Ressureição — Parte II

Pauta Musical
5 min readMar 16, 2023

--

Uma visão da beleza da vida após a morte, nesta edição do programa Pauta Musical. A eterna e transcendente renovação da existência. Fé, redenção e ressurreição no universo metafísico de um gênio da música universal. Solistas Jennie Tourel e Lee Venora, The Collegiate Chorale e New York Philharmonic sob a regência do maestro Leonard Bernstein, na continuação da Sinfonia n. 2 em Dó Menor “Ressurreição”, de Gustav Mahler.

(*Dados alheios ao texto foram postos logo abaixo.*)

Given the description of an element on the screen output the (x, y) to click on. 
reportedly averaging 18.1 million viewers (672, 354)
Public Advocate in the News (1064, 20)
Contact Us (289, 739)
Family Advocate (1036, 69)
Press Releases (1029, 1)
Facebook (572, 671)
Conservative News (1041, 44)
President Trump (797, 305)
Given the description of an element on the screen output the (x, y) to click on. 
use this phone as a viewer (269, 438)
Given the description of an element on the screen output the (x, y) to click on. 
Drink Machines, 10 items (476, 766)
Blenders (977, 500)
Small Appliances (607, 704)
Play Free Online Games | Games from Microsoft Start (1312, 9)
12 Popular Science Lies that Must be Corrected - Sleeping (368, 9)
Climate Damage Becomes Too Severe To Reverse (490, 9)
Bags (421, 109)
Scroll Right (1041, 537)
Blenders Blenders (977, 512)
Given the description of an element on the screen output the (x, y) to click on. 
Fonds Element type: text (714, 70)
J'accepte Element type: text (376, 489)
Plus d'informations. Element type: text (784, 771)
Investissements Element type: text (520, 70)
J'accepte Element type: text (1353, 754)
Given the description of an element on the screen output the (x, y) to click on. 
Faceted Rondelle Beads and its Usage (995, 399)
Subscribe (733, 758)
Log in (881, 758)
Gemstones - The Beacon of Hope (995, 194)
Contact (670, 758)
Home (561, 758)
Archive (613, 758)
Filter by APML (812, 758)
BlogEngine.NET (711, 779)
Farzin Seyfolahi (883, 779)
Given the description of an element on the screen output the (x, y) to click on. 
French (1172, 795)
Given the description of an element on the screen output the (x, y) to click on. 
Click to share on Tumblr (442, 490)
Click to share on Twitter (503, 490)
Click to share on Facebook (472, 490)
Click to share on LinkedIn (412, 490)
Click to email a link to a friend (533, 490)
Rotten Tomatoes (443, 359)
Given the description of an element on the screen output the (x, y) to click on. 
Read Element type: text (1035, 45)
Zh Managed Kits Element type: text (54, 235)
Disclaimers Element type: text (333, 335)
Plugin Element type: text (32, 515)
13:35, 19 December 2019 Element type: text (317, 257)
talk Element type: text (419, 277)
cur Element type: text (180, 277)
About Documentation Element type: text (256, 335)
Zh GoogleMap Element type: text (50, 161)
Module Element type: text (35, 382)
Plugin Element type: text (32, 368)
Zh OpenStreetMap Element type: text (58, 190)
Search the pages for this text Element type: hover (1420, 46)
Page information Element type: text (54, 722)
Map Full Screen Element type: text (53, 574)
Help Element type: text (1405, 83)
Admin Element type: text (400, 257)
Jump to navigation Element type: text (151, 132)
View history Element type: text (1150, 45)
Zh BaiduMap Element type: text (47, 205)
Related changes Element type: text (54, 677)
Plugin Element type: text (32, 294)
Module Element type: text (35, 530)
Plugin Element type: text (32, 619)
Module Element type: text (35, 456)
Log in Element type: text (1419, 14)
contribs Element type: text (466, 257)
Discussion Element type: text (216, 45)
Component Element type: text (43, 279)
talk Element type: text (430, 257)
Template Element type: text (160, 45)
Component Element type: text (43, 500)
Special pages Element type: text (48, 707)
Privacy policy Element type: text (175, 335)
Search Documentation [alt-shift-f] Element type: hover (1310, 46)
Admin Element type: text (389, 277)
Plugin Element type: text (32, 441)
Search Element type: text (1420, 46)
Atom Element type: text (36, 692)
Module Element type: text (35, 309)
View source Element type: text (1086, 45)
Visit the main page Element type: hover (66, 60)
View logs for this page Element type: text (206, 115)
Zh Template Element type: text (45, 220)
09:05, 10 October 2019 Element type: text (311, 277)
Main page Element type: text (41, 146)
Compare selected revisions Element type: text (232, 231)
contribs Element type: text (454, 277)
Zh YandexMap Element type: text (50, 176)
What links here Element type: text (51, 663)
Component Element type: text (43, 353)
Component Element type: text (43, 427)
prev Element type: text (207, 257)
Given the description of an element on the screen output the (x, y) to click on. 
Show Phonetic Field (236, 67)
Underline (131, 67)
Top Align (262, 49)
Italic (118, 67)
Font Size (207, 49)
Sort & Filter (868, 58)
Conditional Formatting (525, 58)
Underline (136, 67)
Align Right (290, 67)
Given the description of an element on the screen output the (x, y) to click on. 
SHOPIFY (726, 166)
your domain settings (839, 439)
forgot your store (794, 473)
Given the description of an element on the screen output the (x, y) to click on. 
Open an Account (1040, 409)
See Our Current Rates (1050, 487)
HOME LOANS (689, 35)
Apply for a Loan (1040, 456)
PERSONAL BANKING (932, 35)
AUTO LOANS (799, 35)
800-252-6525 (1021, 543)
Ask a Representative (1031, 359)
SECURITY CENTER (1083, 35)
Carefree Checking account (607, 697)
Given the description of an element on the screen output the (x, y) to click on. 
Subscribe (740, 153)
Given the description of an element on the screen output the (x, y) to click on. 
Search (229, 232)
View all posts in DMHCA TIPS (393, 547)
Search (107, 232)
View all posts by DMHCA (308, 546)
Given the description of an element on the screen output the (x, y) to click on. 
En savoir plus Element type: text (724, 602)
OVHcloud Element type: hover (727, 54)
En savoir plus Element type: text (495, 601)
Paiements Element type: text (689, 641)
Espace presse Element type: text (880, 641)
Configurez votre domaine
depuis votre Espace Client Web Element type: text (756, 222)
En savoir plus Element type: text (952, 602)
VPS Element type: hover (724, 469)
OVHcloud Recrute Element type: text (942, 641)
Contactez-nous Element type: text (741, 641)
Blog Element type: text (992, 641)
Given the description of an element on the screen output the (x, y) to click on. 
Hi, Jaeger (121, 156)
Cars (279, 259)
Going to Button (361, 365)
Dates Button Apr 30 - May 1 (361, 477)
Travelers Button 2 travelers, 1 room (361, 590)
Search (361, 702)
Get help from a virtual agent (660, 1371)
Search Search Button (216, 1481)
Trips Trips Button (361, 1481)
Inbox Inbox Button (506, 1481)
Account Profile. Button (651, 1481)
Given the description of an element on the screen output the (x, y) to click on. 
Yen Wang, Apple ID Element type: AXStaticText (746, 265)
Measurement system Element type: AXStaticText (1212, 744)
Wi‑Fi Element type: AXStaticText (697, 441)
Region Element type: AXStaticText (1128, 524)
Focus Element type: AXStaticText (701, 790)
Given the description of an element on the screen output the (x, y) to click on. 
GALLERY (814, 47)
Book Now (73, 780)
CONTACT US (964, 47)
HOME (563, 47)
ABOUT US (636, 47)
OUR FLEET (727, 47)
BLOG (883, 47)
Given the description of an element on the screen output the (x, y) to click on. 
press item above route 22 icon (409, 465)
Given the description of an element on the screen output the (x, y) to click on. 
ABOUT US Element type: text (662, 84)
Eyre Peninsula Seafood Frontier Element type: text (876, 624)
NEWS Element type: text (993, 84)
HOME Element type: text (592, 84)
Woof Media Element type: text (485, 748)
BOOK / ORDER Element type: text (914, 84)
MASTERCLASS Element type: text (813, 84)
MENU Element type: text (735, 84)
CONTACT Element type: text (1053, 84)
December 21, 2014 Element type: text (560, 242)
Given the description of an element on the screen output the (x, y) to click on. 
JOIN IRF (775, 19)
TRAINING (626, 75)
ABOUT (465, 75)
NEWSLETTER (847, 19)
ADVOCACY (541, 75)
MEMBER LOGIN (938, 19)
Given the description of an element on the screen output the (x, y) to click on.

Imagem: Clouds Heaven Sky — Powerful God | Pixabay

Nesta nota você tem acesso à playlist completa e excertos do roteiro. Esta edição foi transmitida nos dias 18 e 19 de março de 2023, às 7h30 e às 22h, respectivamente, na Rádio Câmara FM 96,9, com apresentação de Ana Lucia Andrade. Para ouvir o programa em streaming clique AQUI.

Playlist

Sinfonia n. 2 em Dó Menor “Ressurreição” (Gustav Mahler)

Jennie Tourel (mezzo-soprano)

Lee Venora (soprano)

The Collegiate Chorale

New York Philharmonic

Leonard Bernstein (regente)

Roteiro (excertos)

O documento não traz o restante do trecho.